[Excerpt to read]:
Sunday, May 8, 2011

CD of the Week - "Retta Christie w/ David Evans & Dave Frishberg"

CD of the Week
"Retta Christie with David Evans and Dave Frishberg" (Retta Records)


Highlights: "Cheatin' On Me," "Yearning Just for You," "Wallflower Lonely, Cornflower Blue" (written by Frishberg for his CTI debut album, "Oklahoma Toad"), the instrumental tracks "Louise" and "The Thrill Is Gone" (popularized by Chet Baker), "I'll String Along With You" (the Harry Warren-Al Dubin song from the Dick Powell-Ginger Rogers flick "Twenty Million Sweethearts"), "On Treasure Island," and "Did You Ever See a Dream Walking?" (an Harry Revel-Mack Gordon theme from the film "Sitting Pretty," starred by Ginger Rogers in 1934).

Recorded by Dennis Carter @ Falcon Recording Studios
Liner Notes by Richard Hadlock

Retta Christie has a singular knack for that curious, vastly entertaining form of Americana that swings in the recesses between jazz and country. Think Jimmie Rodgers, dustbowl prophets like Cowboy Bob Wills or Floyd Tillman, or the flatland plains poetry of Hoagy Carmichael, and you’re in the neighborhood. Fans of Irving Berlin saloon songs will be swinging till the cows come home. - Tim Duroche, Willamette Week

"Retta Christie was an Oregon farm kid who learned to square dance and to accompany family members and her own singing with her guitar. She loves bristling Western swing, good Dixieland, cowboy movie music and clever song-stories by composers such as Floyd Tillman and Dave Frishberg. This is not eclecticism for its own sake–Retta has heartfelt reactions to a variety of songs and singers and she expresses those feelings by telling–singing–each story her own way." —Richard Hadlock, Host & Producer, The Annals of Jazz, KCSM-FM San Mateo, California


Vocalist Retta Christie has staked a claim to a fabulously rich but oft-overlooked vein of Americana, a musical mother lode located at the dusty crossroads where the American Songbook and the country-western canon converge.

Gifted with a light twangy timbre, breezy sense of swing, and a gift for conveying the emotional essence of a lyric, Christie released the first volume of her collaboration with reed expert David Evans and piano legend Dave Frishberg (who’s responsible for one of the American Songbook’s most witty chapters) back in 2008. And a second CD came out in 2010. Harking back to a time when Western swing bands, cowboy troubadours, urbane big bands, and suave pop singers often interpreted the same material, Christie has forged a singular synthesis of America’s pre-World War II popular music.

Both volumes of the Dave and David collaboration celebrate Christie’s personal and creative relationship with the late cornetist/pianist Jim Goodwin, a brilliant but far too unsung musician who landed back in his hometown of Portland, Oregon after long sojourns in Europe and Berkeley. Christie and Goodwin met in Portland, and as they started sharing their musical passions, they discovered considerable common ground despite the prejudice that often casts country music and jazz as antithetical traditions.

[Actions to take]:
• A. Reproduce the part of the CD review starting with "Both volumes of" and going on through "as antithetical traditions.".
• B. In the CD review, Richard Hadlock says Retta Christie's mix of styles is not eclecticism for its own sake. Explain what reason he gives for that.

[Record extracts]:
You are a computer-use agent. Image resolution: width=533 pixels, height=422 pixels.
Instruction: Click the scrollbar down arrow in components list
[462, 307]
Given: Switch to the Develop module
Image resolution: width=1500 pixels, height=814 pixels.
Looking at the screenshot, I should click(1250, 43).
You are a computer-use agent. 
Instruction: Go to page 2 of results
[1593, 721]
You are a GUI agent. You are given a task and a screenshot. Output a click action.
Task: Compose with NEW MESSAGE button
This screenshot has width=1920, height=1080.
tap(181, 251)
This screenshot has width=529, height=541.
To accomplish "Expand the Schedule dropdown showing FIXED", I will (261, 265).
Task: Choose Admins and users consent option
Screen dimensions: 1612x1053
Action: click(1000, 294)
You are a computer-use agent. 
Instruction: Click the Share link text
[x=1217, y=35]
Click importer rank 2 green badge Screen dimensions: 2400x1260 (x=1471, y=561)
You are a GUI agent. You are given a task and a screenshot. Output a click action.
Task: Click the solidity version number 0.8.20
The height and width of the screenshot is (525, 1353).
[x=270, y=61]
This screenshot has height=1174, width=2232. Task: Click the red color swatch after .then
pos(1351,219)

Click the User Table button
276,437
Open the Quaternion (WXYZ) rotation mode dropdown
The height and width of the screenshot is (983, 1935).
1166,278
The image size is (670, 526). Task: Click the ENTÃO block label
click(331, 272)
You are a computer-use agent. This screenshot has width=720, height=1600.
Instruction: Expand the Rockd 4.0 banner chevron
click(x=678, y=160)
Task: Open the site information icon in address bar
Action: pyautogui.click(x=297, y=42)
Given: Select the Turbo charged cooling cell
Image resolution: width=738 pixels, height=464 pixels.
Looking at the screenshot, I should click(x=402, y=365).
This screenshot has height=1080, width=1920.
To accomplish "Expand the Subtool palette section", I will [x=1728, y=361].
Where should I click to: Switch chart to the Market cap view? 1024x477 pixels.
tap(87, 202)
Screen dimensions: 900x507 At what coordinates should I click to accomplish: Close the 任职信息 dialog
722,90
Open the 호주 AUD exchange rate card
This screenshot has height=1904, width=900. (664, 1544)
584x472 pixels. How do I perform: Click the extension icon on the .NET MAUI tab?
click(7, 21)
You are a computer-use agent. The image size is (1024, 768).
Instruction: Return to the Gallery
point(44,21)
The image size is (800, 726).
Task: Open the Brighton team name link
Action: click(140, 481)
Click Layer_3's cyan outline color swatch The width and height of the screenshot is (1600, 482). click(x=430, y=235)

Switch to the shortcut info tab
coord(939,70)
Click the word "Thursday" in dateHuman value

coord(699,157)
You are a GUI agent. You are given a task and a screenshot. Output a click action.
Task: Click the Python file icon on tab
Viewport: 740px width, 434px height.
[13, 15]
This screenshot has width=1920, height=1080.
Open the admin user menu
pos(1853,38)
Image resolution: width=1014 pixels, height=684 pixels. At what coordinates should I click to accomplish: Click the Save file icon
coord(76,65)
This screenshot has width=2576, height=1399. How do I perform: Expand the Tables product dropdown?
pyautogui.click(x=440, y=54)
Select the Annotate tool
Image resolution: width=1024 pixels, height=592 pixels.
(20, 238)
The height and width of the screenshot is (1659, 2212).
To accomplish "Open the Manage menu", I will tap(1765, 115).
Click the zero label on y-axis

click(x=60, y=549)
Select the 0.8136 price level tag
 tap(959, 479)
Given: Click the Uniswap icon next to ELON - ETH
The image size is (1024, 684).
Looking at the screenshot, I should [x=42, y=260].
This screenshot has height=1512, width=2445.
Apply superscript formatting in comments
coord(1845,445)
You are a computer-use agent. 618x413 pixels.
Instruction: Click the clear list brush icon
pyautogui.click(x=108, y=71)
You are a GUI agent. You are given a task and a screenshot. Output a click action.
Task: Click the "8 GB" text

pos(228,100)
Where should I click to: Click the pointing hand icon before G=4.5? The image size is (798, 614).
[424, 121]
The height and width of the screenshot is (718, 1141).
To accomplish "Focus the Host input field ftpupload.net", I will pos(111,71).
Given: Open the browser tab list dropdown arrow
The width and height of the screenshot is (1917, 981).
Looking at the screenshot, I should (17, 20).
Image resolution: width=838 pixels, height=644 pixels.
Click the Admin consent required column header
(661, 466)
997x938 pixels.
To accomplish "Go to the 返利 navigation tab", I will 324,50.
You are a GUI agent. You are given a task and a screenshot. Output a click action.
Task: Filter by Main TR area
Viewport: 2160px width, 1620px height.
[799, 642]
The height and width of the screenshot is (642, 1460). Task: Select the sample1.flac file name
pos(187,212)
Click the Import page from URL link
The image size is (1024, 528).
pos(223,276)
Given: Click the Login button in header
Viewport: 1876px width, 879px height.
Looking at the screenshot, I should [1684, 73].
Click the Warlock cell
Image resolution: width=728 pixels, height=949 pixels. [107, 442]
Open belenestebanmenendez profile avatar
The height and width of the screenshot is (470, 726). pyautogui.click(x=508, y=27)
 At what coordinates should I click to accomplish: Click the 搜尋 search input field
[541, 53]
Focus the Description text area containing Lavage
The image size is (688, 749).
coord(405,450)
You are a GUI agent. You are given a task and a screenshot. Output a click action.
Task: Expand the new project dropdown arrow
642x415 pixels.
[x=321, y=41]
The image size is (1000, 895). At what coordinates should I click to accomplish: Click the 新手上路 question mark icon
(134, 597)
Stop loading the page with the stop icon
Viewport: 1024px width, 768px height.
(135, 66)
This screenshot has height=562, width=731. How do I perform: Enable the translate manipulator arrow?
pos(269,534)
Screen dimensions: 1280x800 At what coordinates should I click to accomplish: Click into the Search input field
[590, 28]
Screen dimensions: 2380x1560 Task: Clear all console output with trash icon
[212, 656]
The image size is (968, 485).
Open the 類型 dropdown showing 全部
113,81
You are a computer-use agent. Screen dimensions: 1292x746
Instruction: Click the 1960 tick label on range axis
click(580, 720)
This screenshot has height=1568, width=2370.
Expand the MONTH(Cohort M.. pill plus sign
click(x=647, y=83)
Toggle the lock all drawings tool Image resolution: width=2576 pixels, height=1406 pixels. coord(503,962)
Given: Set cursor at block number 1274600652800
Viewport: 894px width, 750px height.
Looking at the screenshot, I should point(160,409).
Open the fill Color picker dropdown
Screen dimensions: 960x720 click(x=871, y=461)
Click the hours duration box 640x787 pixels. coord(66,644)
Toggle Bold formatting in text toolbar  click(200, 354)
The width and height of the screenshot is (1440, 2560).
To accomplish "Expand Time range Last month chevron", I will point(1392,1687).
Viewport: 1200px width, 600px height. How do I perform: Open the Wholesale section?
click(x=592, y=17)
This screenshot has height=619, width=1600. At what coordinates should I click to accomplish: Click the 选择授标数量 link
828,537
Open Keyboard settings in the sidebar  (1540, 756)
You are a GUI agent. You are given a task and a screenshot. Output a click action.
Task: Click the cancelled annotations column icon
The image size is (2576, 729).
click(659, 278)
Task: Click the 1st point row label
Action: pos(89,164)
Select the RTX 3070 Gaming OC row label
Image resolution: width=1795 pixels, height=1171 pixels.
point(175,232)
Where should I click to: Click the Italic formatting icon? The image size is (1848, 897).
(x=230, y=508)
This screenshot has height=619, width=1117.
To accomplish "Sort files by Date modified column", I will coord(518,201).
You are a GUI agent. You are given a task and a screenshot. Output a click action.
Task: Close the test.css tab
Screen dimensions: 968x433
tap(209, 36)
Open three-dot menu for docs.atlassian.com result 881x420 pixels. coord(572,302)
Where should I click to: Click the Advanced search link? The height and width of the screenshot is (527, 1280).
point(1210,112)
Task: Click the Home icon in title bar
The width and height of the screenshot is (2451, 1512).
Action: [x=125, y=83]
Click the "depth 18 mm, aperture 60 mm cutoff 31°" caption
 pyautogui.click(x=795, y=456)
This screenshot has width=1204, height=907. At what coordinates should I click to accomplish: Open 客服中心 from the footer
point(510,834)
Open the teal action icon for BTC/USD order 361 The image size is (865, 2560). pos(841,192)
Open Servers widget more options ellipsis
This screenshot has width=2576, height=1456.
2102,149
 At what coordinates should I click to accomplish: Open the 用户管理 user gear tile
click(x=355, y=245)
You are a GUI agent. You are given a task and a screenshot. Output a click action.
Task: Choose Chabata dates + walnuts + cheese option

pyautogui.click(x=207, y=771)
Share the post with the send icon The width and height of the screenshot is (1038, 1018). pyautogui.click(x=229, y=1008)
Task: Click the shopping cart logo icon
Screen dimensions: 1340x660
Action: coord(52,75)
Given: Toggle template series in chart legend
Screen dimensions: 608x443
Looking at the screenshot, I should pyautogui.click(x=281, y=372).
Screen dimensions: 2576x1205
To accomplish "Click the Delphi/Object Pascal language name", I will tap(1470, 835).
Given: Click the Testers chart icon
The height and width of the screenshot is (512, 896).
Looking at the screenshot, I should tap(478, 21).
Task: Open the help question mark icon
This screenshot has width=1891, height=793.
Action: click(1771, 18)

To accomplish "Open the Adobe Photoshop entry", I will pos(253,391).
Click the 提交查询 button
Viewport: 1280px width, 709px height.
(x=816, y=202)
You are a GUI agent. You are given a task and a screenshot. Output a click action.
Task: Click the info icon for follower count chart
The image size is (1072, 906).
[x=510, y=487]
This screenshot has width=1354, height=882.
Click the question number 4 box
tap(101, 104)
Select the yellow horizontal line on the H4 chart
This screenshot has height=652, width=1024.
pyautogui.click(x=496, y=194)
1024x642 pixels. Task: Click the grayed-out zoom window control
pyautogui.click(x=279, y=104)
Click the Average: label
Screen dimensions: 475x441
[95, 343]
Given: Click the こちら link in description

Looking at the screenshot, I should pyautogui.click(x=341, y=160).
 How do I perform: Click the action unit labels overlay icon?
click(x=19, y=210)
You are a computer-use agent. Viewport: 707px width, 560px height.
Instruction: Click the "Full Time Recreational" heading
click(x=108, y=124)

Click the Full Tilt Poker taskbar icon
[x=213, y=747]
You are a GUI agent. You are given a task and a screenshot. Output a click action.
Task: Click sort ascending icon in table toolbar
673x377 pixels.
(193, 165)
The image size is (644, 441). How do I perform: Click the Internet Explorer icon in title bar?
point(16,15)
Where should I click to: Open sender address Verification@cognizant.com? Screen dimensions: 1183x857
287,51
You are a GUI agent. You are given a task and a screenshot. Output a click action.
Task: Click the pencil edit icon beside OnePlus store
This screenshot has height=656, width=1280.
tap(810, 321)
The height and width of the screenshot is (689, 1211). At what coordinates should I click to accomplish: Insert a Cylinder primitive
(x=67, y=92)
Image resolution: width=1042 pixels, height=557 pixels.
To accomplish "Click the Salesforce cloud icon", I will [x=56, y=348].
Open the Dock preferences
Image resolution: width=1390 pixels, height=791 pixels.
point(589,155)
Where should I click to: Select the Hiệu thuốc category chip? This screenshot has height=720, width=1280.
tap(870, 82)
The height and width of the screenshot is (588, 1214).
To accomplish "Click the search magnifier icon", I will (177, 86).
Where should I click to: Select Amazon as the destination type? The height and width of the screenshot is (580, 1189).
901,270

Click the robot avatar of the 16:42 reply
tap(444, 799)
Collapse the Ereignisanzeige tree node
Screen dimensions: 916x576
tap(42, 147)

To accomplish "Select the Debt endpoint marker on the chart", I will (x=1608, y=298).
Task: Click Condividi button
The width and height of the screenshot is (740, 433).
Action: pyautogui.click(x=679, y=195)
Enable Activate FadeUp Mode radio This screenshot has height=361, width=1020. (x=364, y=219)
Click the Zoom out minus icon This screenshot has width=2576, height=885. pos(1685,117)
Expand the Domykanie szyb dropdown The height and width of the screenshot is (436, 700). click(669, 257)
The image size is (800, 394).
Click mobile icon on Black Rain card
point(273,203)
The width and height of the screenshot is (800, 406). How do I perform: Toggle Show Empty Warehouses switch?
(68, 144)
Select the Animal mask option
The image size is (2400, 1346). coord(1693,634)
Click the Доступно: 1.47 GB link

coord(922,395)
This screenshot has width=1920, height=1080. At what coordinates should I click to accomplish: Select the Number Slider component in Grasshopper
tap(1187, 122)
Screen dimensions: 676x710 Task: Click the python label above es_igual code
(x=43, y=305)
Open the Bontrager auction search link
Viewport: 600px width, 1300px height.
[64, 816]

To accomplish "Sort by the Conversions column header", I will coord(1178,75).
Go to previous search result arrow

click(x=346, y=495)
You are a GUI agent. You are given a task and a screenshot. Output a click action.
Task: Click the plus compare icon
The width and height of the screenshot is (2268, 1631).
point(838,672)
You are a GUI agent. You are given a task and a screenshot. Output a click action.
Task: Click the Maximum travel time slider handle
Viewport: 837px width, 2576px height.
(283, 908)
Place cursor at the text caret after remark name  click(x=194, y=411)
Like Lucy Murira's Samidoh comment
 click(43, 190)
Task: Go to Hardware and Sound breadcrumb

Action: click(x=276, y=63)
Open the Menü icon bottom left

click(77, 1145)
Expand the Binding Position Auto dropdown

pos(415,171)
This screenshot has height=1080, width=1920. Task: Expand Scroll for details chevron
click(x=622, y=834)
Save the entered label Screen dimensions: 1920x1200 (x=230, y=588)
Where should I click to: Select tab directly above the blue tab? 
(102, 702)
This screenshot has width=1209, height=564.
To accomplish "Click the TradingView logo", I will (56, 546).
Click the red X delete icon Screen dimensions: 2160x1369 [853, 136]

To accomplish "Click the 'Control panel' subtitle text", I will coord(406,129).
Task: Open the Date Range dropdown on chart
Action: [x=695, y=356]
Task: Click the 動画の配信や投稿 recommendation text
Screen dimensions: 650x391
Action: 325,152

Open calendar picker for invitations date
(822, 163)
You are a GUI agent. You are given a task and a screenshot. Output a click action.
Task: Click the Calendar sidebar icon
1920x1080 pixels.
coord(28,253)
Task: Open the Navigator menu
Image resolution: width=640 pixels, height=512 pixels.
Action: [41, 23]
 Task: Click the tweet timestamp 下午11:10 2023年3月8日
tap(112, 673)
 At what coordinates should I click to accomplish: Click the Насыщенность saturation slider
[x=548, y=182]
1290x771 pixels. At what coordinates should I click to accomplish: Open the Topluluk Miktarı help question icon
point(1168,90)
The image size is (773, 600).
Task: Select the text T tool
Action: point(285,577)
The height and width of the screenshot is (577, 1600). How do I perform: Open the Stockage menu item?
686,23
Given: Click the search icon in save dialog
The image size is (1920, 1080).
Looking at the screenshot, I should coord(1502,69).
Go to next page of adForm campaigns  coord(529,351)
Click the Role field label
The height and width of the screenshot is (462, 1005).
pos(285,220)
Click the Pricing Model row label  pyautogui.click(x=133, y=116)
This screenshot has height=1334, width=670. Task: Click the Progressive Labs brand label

[Answers provided]:
• A.
Both volumes of the Dave and David collaboration celebrate Christie’s personal and creative relationship with the late cornetist/pianist Jim Goodwin, a brilliant but far too unsung musician who landed back in his hometown of Portland, Oregon after long sojourns in Europe and Berkeley. Christie and Goodwin met in Portland, and as they started sharing their musical passions, they discovered considerable common ground despite the prejudice that often casts country music and jazz as antithetical traditions.

• B. Hadlock says Christie has heartfelt reactions to a variety of songs and singers. She expresses those feelings by telling, or singing, each story her own way.